» The problem
Give the listing again character for character, but drop the images.

» Extracted material

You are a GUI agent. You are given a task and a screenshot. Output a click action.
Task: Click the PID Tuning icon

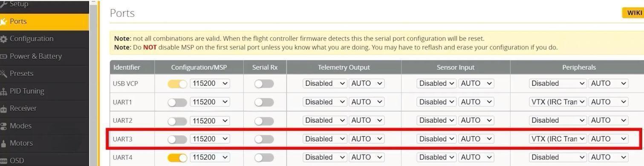[3, 91]
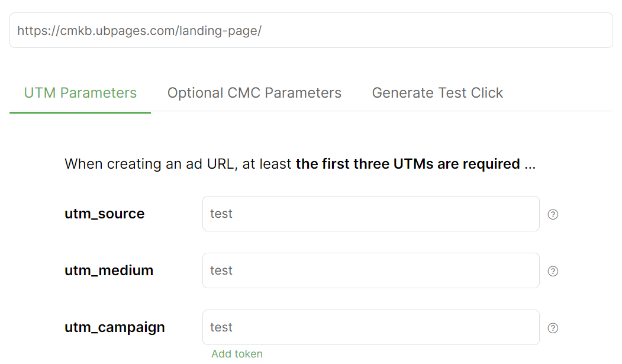Focus the utm_campaign input field
Screen dimensions: 622x364
[x=370, y=327]
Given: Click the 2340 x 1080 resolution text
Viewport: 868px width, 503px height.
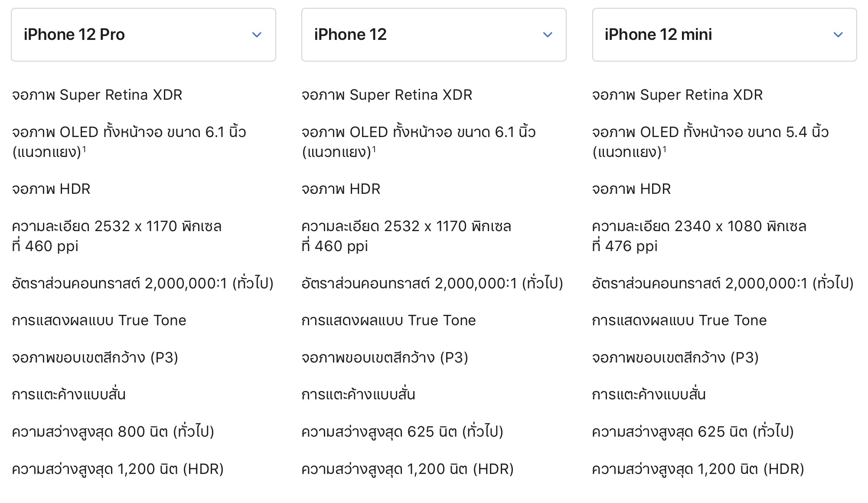Looking at the screenshot, I should [x=699, y=226].
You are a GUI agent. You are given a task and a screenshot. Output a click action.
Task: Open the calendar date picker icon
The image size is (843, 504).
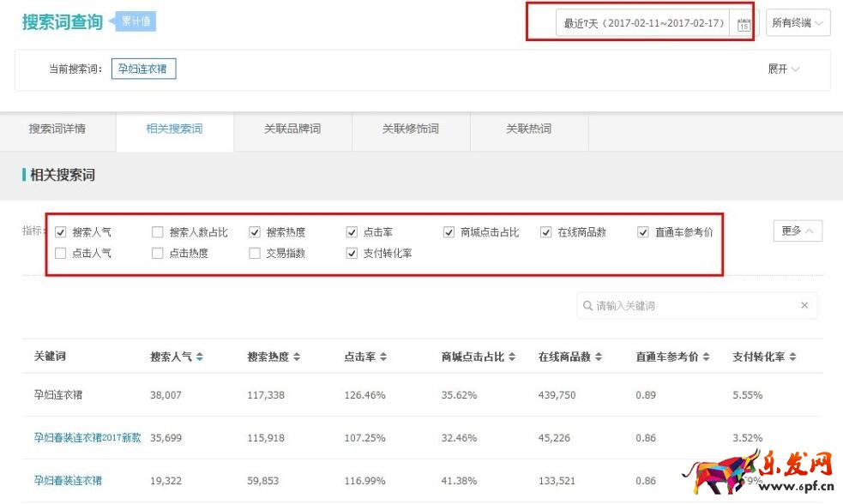tap(744, 24)
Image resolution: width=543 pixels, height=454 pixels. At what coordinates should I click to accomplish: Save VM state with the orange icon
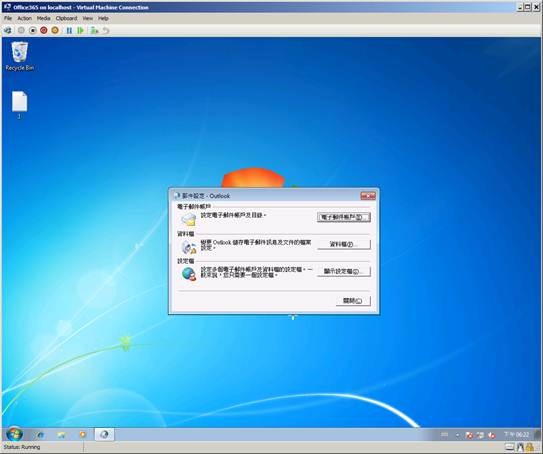(x=55, y=30)
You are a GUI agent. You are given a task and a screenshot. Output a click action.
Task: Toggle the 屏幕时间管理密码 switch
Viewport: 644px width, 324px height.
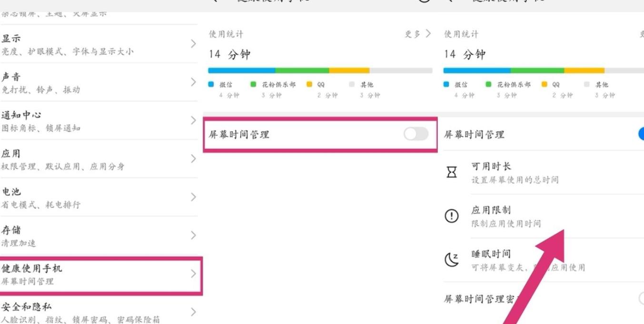tap(641, 299)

» Answer to this exercise
You are a GUI agent. You are given a task and a screenshot. Output a click action.
Task: Click the PID Tuning icon

[3, 91]
Focus the utm_campaign input field
Screen dimensions: 622x364
[x=370, y=327]
Given: Click the 2340 x 1080 resolution text
Viewport: 868px width, 503px height.
Looking at the screenshot, I should [x=699, y=226].
You are a GUI agent. You are given a task and a screenshot. Output a click action.
Task: Open the calendar date picker icon
The image size is (843, 504).
tap(744, 24)
Image resolution: width=543 pixels, height=454 pixels. At what coordinates should I click to accomplish: Save VM state with the orange icon
(x=55, y=30)
You are a GUI agent. You are given a task and a screenshot. Output a click action.
Task: Toggle the 屏幕时间管理密码 switch
Viewport: 644px width, 324px height.
tap(641, 299)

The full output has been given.